**Задания:**
1. Пожалуйста, перепишите без изменений часть фрагмента о документальном кино, которая открывается словами «Жак Деррида в» и завершается словами «в привычном смысле.».
2. Перечислите всех людей, названных во фрагменте о документальном кино.

══ Фрагмент документа ══

4

Жак Деррида в интервью журналу «Cahiers du cin?ma»[375] задается вопросом: почему на Западе отснятая пленка не является доказательством в судебном процессе? Он пытается усмотреть в этом недоверие к образам и доверие к онтологии голоса и письменного документа. Но, по сути, такое «недоверие закона» — оборотная сторона той крайней аффективной вовлеченности в кинематографическое изображение, которая граничит с безотчетностью веры. Это позволяет кинематографическому образу быть всегда более убедительным, нежели любой документ. Потому, говоря о документальном кино, мы должны понять, что же является документом в качестве кинематографического образа, то есть не документом в привычном смысле.

Сколько существует кино, именуемое документальным, столько ведутся споры о том, где пролегает граница между кинематографическим документом и вымыслом. Периодически реанимируются попытки утвердить в качестве документального то, что принято называть «cin?ma verit?», но по поводу правдивости прямого изображения также нет согласия. Роберт Флаэрти пытался найти правду реальности в безмонтажном плане, где ничего не должно ускользнуть от взгляда, где время движется в соответствии со временем реального проживания события. Вертов, напротив, искал киноправду в монтаже, в невозможном сочетании элементов, которые человеческий глаз, обученный зрению по определенным правилам, не в силах соединить. Реальность, по Вертову, таким образом, превышает возможности человеческого глаза, и задача cin?ma verit? предъявить ее. Не случайно во время событий 1968 года в Париже Жан-Люк Годар назвал группу фиксировавших их документалистов «Дзига Вертов», поскольку цель документа не в том, чтобы показывать «как есть», а в том, чтобы лишить это «как есть» буржуазного идеологического содержания, того самого, которое накрепко связано с самим нашим способом смотреть на вещи.

═══
══ Данные ══

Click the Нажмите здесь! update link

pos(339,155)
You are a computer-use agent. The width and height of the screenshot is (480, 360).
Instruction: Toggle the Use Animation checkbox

═══

**Ответы к заданиям:**
1.
Жак Деррида в интервью журналу «Cahiers du cin?ma»[375] задается вопросом: почему на Западе отснятая пленка не является доказательством в судебном процессе? Он пытается усмотреть в этом недоверие к образам и доверие к онтологии голоса и письменного документа. Но, по сути, такое «недоверие закона» — оборотная сторона той крайней аффективной вовлеченности в кинематографическое изображение, которая граничит с безотчетностью веры. Это позволяет кинематографическому образу быть всегда более убедительным, нежели любой документ. Потому, говоря о документальном кино, мы должны понять, что же является документом в качестве кинематографического образа, то есть не документом в привычном смысле.

2. Жак Деррида, Роберт Флаэрти, Вертов, Жан-Люк Годар